Многим детям трудно даже разобраться в том, что такое грешить действием, и тем более в том, что такое грешить упущением. Ну а понятие «грешить мыслями» для ребенка вообще не имеет смысла.
У ребенка-католика все не так: с пяти лет его подчиняют малой катехизации. В детском воображении место родителей занимает Бог. Вместо пробуждения к духовной жизни ритуал низводится до психологического осмысления мистики и до эротизации отношения Бога к ребенку и наоборот. Для взрослых это было способом оказать давление на ребенка, пригрозив ему высшей карой провидения, «смертным грехом», адом.
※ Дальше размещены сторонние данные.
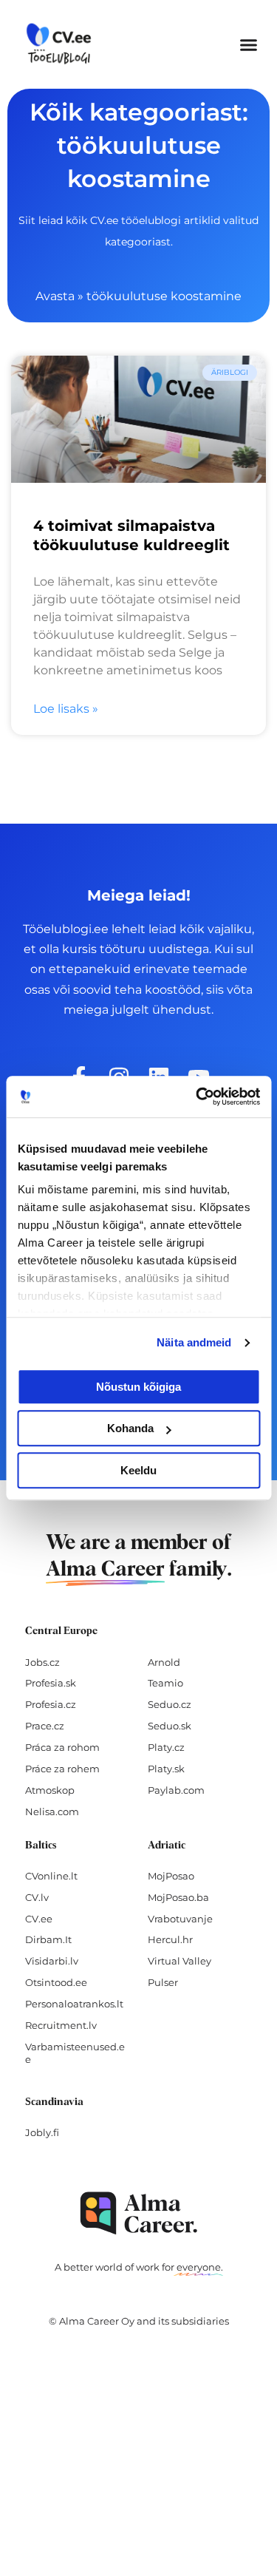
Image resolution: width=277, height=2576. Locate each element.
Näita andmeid (194, 1342)
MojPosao (171, 1876)
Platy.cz (166, 1747)
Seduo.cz (169, 1704)
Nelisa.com (52, 1811)
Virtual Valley (179, 1961)
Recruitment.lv (61, 2025)
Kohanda (130, 1428)
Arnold (164, 1662)
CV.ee (38, 1919)
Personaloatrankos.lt (74, 2004)
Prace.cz (44, 1726)
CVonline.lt (51, 1876)
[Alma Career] (139, 2213)
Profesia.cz (50, 1704)
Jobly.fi (42, 2132)
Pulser (163, 1982)
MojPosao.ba (178, 1897)
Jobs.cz (42, 1662)
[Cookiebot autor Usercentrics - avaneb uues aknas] (197, 1096)
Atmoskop (50, 1790)
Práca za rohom (62, 1747)
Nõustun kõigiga (138, 1386)
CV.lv (37, 1897)
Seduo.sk (169, 1726)
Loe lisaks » (65, 709)
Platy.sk (166, 1769)
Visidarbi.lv (51, 1961)
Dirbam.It (48, 1939)
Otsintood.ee (56, 1982)
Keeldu (138, 1470)
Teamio (165, 1683)
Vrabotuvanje (180, 1919)
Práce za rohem (62, 1769)
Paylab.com (176, 1790)
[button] (249, 44)
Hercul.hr (170, 1939)
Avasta (55, 296)
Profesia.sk (50, 1683)
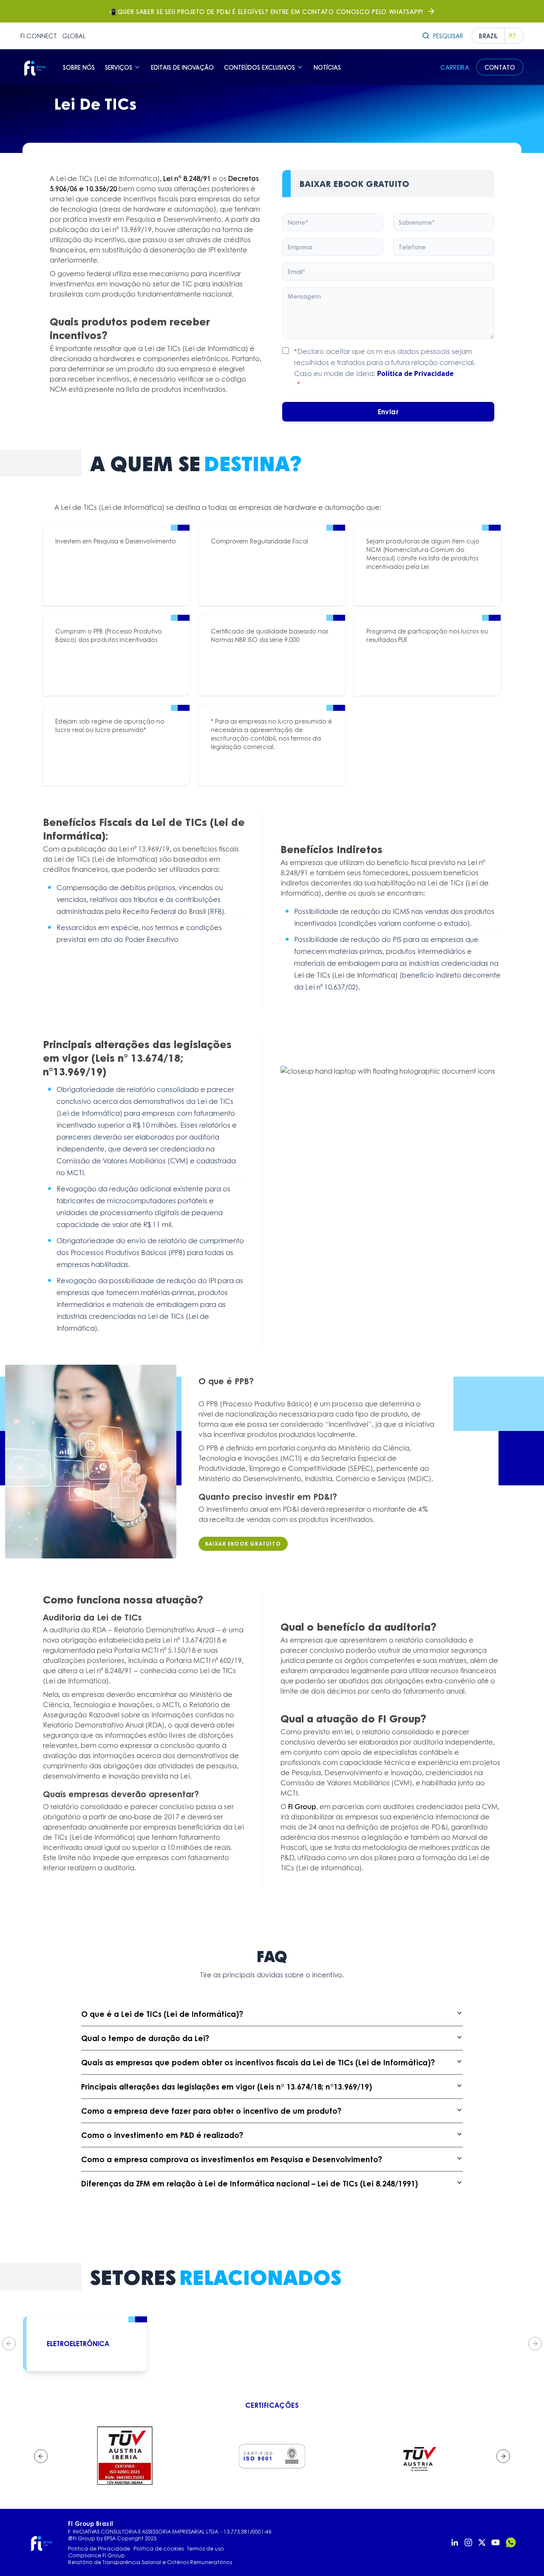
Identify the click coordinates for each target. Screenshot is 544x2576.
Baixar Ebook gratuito (243, 1543)
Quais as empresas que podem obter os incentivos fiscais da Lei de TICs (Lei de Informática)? (258, 2062)
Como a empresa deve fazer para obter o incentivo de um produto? (211, 2110)
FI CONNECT (38, 35)
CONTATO (499, 67)
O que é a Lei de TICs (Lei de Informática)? (162, 2013)
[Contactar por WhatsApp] (511, 2542)
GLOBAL (73, 35)
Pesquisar (448, 35)
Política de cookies (158, 2548)
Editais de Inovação (182, 67)
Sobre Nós (79, 67)
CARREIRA (454, 67)
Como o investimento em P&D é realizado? (162, 2135)
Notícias (327, 67)
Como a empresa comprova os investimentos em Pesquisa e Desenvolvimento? (231, 2159)
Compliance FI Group (96, 2555)
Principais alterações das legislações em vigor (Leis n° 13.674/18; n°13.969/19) (226, 2086)
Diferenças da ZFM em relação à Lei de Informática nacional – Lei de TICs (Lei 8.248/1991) (249, 2183)
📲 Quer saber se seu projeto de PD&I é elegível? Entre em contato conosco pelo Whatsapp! (265, 11)
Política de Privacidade (415, 373)
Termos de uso (205, 2548)
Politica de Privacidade (99, 2548)
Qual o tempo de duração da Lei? (145, 2038)
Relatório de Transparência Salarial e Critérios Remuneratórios (150, 2562)
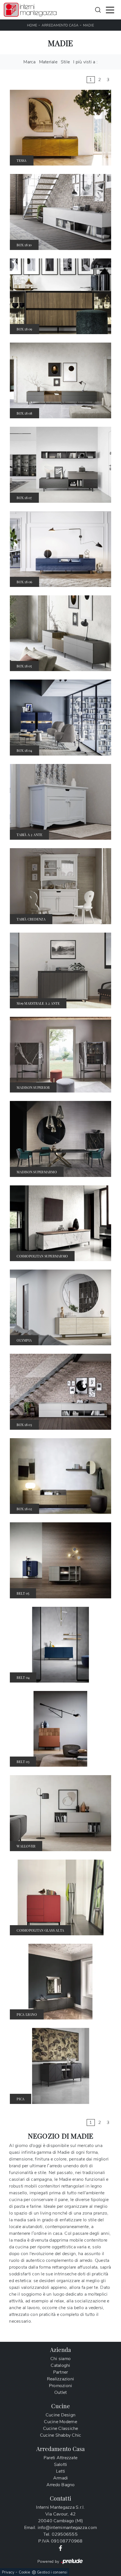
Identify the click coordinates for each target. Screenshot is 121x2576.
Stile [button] (65, 62)
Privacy (8, 2572)
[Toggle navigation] (110, 10)
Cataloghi (60, 2365)
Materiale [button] (48, 62)
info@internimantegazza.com (67, 2527)
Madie (88, 25)
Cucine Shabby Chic (60, 2435)
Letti (60, 2471)
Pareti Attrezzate (60, 2458)
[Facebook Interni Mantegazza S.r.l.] (60, 2548)
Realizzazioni (60, 2379)
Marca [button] (29, 62)
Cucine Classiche (60, 2428)
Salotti (60, 2464)
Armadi (60, 2478)
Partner (60, 2372)
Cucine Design (60, 2415)
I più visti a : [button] (85, 62)
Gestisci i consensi (52, 2572)
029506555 (65, 2534)
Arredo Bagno (60, 2485)
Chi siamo (60, 2359)
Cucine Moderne (60, 2422)
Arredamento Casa (60, 25)
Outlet (60, 2392)
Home (32, 25)
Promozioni (60, 2386)
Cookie (24, 2572)
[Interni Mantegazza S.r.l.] (30, 9)
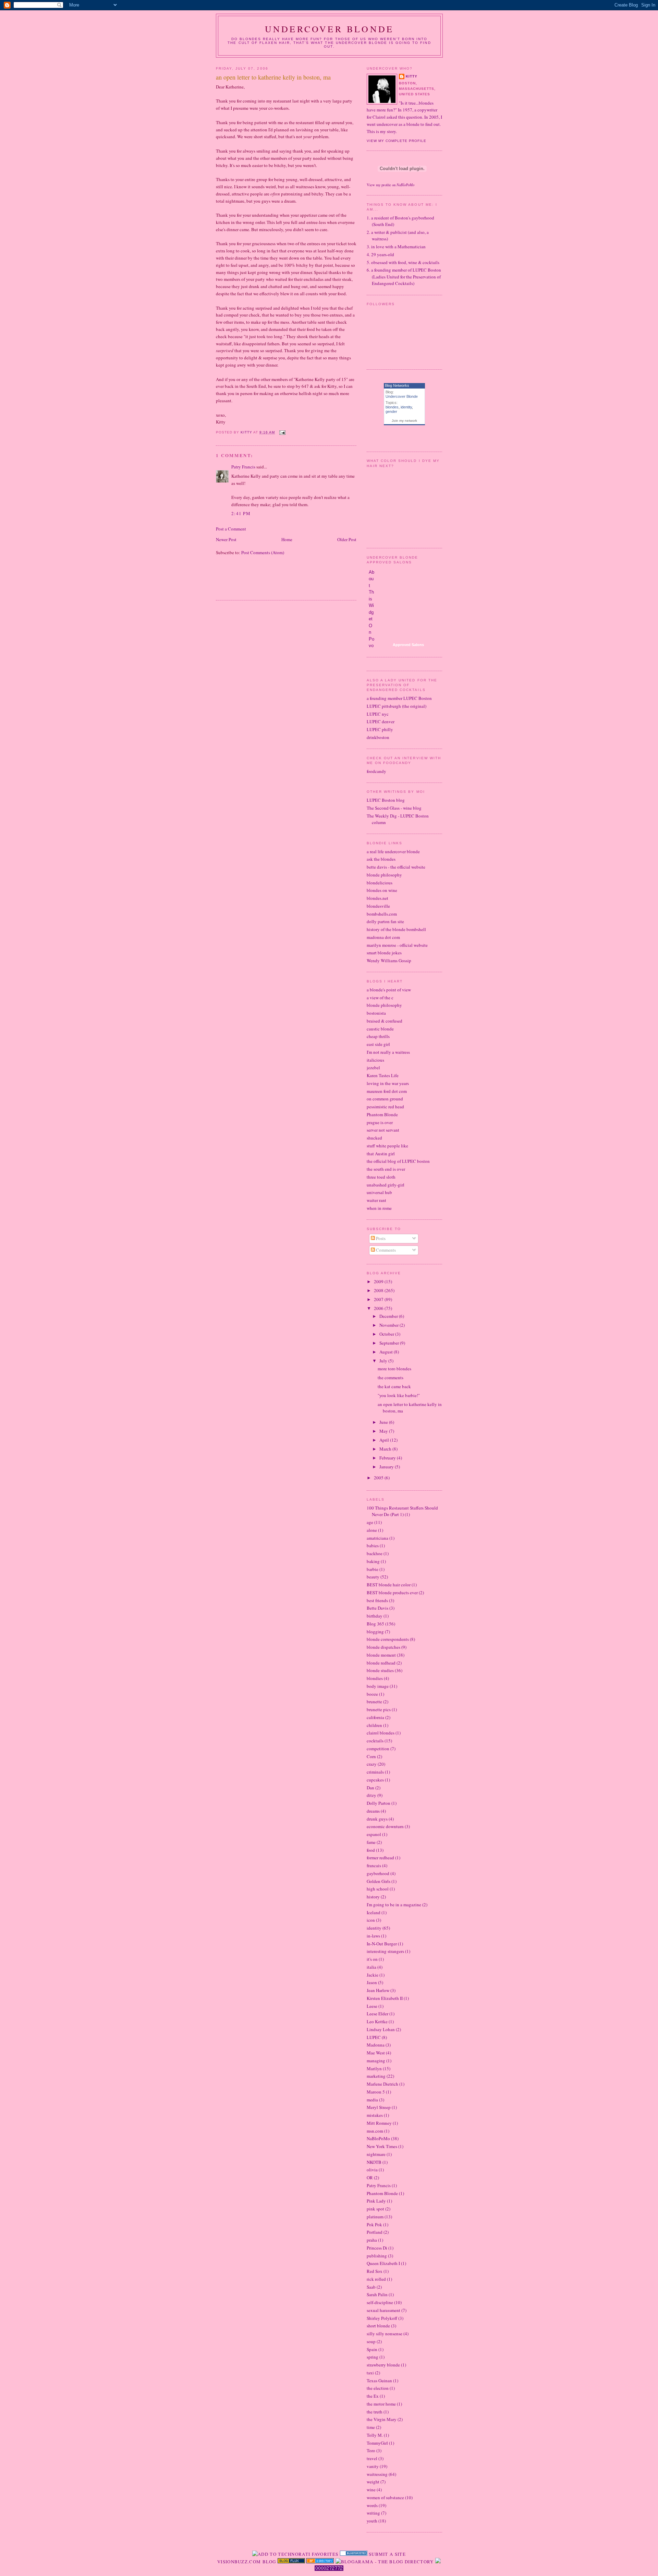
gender (391, 411)
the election (378, 2388)
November (389, 1325)
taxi (370, 2373)
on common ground (385, 1099)
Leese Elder (377, 2014)
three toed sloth (381, 1177)
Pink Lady (376, 2201)
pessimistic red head (385, 1107)
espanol (374, 1834)
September (389, 1343)
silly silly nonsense (384, 2333)
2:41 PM (241, 513)
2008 (379, 1290)
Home (286, 539)
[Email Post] (282, 432)
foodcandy (376, 771)
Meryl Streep (379, 2107)
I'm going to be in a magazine (394, 1904)
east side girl (378, 1044)
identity (406, 407)
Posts (380, 1238)
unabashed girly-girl (385, 1185)
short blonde (378, 2326)
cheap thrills (378, 1036)
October (387, 1334)
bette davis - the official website (396, 867)
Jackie (372, 1975)
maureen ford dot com (387, 1091)
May (384, 1431)
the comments (390, 1377)
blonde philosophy (384, 875)
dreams (373, 1811)
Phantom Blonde (382, 1114)
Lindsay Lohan (381, 2029)
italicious (375, 1060)
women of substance (385, 2497)
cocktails (375, 1741)
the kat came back (394, 1386)
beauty (373, 1577)
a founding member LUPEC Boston (399, 698)
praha (372, 2240)
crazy (372, 1764)
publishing (377, 2256)
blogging (375, 1632)
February (388, 1458)
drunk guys (377, 1819)
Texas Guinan (379, 2380)
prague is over (380, 1122)
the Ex (373, 2396)
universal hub (379, 1192)
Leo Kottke (377, 2021)
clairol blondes (380, 1733)
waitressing (377, 2474)
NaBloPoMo (378, 2138)
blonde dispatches (383, 1647)
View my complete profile (396, 141)
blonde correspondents (388, 1639)
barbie (372, 1569)
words (372, 2505)
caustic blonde (380, 1029)
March (385, 1449)
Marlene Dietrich (382, 2084)
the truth (374, 2412)
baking (373, 1561)
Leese (372, 2006)
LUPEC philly (380, 729)
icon (371, 1920)
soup (371, 2341)
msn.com (375, 2131)
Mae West (376, 2053)
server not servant (383, 1130)
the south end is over (386, 1169)
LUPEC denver (380, 721)
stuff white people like (387, 1146)
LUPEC (374, 2037)
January (387, 1467)
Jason (372, 1982)
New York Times (382, 2146)
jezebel (373, 1067)
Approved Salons (408, 645)
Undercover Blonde (329, 29)
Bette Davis (377, 1608)
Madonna (376, 2045)
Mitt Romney (379, 2123)
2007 (379, 1299)
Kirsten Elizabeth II (385, 1998)
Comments (385, 1250)
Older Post (346, 539)
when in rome (379, 1208)
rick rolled (376, 2279)
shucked (374, 1138)
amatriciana (377, 1538)
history (373, 1897)
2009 (379, 1281)
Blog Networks (397, 385)
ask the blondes (381, 859)
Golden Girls (378, 1881)
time (371, 2427)
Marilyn (374, 2068)
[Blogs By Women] (438, 2562)
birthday (374, 1616)
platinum (375, 2217)
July (383, 1361)
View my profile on (390, 184)
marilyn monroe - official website (397, 945)
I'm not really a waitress (388, 1052)
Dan (370, 1788)
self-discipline (380, 2302)
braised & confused (384, 1021)
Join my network (404, 420)
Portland (374, 2232)
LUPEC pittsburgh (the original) (396, 706)
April (384, 1440)
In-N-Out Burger (382, 1944)
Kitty (411, 76)
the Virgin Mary (382, 2419)
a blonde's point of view (389, 990)
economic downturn (385, 1826)
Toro (371, 2450)
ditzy (371, 1795)
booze (372, 1694)
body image (378, 1686)
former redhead (380, 1858)
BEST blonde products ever (392, 1592)
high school (378, 1889)
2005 (379, 1478)
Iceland (373, 1912)
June (384, 1422)
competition (378, 1748)
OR (370, 2177)
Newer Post (226, 539)
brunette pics (379, 1709)
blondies (375, 1678)
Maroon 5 (376, 2092)
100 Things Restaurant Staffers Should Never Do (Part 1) (402, 1511)
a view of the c (380, 997)
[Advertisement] (296, 581)
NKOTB (374, 2162)
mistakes (375, 2115)
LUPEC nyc (378, 714)
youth (372, 2521)
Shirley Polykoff (382, 2318)
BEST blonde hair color (389, 1585)
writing (373, 2513)
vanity (373, 2466)
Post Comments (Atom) (262, 552)
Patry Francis (243, 467)
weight (373, 2482)
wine (371, 2489)
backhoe (374, 1553)
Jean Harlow (378, 1990)
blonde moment (381, 1655)
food (371, 1850)
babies (373, 1545)
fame (371, 1842)
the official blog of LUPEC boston (398, 1161)
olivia (372, 2170)
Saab (371, 2287)
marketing (376, 2076)
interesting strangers (385, 1951)
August (386, 1352)
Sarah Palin (377, 2294)
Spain (372, 2349)
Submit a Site (387, 2554)
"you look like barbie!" (399, 1395)
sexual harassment (383, 2310)
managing (376, 2061)
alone (372, 1530)
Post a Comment (231, 529)
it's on (372, 1959)
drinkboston (378, 737)
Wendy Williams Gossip (389, 960)
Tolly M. (375, 2435)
Многим детям трудно даже разобраться, что такое грешить действием, тем более в том, что такое грешить упущением. Ну а понятие «грешить мыслями» для ребенка вообще не имеет смысла. Семилетние дети не знают, что такое мыслить, думать. Мыслить – это добровольный акт. Впрочем, думают очень немногие люди (как сказал господин Тэст, «никто не размышляет»). Целенаправленная мысль, мысль, которая работает над чем-нибудь, как певец работает над своим голосом, – это акт осознанный, не имеющий ничего общего с фантазмами. Ребенок принимает за мысли свои фантазмы. Как же в таком случае он может постичь разницу между грехом мысленным и грехом по упущению? Из всего этого он извлекает только страх смертного греха. Постановление католической церкви безо всякой пользы наделило чувством вины все поколения нашего века во имя того самого Христа, к которому детей хотели, так сказать, приблизить! А ведь Он пришел в мир ради ведущих неправедную жизнь, грешников, безнравственных людей, стоящих вне закона или, во всяком случае, тех, кого считают таковыми ревнители порядка.